JARON BROWN, Seattle: Paul Richardson has left for Washington, and Brown is set to step into his old role as a deep threat for Russell Wilson. Brown could be even more productive than his predecessor. Brown consistently got open downfield in Arizona, but was done in by shoddy QB play. Wilson is one of the best downfield passers in the league and Brown is going to make himself known as a more regular playmaker in Seattle. Draft him as a WR5 or 6 before he starts making noise.
SAM DARNOLD, New York Jets: The excitement among Jets fans is for real. Darnold is the best QB in the rookie class from an intangibles and decision-making perspective. He plays for a team with an aggressive, opportunistic approach. The Jets also have respectable talents surrounding him. Josh McCown flirted with back-end QB1 status for a spell last year. Darnold's traits that can't be taught to just anyone will propel him into the starting role quickly and translate into solid, sometimes outstanding fantasy production.
MITCHELL TRUBISKY, Chicago: Much like Jared Goff last year, Trubisky is coming off a frustrating and forgettable rookie season, but his team has brought in a fresh new coach and surrounding talents.
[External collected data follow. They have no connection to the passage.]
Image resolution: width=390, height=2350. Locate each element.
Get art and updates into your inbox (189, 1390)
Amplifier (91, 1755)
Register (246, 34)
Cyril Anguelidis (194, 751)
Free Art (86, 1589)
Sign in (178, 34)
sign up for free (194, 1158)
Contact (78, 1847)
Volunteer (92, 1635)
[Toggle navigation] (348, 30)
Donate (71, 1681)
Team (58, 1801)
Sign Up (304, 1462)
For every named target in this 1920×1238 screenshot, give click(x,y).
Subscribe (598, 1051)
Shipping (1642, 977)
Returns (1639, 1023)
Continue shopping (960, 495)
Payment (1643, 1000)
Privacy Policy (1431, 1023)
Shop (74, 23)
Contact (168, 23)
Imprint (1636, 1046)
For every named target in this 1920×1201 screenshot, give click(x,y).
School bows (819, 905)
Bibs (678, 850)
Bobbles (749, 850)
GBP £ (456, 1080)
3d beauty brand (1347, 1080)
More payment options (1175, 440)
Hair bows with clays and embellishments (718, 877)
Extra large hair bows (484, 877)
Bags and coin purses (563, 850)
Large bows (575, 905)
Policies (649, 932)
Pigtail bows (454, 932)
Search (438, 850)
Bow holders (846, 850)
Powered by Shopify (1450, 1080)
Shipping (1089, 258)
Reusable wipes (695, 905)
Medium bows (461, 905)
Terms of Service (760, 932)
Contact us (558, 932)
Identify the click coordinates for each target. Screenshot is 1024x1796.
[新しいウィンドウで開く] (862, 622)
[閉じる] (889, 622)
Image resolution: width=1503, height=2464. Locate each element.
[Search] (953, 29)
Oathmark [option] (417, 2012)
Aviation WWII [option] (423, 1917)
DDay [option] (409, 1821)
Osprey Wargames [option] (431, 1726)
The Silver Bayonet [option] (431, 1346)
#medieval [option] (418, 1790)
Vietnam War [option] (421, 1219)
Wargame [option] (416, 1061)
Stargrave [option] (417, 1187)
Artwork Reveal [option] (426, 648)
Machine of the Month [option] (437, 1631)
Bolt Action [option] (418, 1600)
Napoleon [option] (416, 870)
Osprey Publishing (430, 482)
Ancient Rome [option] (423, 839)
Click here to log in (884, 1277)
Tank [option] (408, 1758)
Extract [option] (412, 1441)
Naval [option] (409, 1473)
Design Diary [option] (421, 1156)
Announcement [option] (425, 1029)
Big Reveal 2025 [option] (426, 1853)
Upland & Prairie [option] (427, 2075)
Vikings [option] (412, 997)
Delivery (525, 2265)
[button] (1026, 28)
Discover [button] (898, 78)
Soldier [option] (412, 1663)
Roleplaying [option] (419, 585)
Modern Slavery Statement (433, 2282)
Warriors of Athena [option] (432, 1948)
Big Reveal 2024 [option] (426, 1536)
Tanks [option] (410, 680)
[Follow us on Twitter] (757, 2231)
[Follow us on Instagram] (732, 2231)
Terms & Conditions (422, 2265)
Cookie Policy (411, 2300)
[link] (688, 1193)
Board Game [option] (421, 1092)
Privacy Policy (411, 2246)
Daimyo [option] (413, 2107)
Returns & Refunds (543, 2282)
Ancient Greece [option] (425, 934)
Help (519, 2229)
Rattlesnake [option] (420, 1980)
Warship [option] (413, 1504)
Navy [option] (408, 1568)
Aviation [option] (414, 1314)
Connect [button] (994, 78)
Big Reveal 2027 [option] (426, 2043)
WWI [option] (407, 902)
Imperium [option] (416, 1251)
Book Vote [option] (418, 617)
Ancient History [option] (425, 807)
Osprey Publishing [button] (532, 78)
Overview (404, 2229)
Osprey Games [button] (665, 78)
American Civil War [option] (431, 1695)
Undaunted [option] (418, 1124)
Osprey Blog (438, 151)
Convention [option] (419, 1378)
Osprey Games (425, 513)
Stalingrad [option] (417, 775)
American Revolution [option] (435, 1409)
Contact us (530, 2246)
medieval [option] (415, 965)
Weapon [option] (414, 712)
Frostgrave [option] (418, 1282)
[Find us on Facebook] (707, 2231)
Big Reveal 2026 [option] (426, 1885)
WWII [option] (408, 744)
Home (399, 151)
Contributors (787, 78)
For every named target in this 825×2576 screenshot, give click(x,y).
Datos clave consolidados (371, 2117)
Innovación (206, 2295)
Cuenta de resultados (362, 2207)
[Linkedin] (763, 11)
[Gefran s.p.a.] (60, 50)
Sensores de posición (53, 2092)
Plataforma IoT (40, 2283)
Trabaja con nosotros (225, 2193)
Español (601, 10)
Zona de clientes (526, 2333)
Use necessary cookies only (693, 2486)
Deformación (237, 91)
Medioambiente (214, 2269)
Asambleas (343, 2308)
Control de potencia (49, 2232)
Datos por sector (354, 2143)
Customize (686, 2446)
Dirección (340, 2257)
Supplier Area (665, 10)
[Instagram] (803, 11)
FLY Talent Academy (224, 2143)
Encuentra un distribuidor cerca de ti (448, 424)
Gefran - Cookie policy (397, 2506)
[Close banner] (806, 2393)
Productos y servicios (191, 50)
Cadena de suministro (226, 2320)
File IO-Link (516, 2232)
Trubisky may start a bit slowly as he adjusts to his new surroundings, but eventually he should mesh with the new playmakers he can utilize, and he could vault at least into high-end QB2 status.
AUSTIN HOOPER, Atlanta: The Falcons do have other weapons, but Matt Ryan has often featured his TE in the past and Hooper is ready to step forward and play a larger role in the offense in his third NFL season. Tight ends sometimes take a while to get into the pro flow, and now Hooper has enough experience to break out. With defenses always so concerned about Julio Jones and Calvin Ridley drawing extra attention downfield, Hooper will be more free to work in the middle and should become a more frequent red zone target.
RICKY SEALS-JONES, Arizona: Seals-Jones showed brief glimpses of his promise last season, with a two-TD outing and a 72-yard performance. Look for him to play a more frequent role in the Arizona offense this season, especially as a TD threat. He may face some discipline from the league for a recent off-field incident, but otherwise he should vault himself into fantasy relevance as a featured pass-catcher on a team needing his size and scoring potential.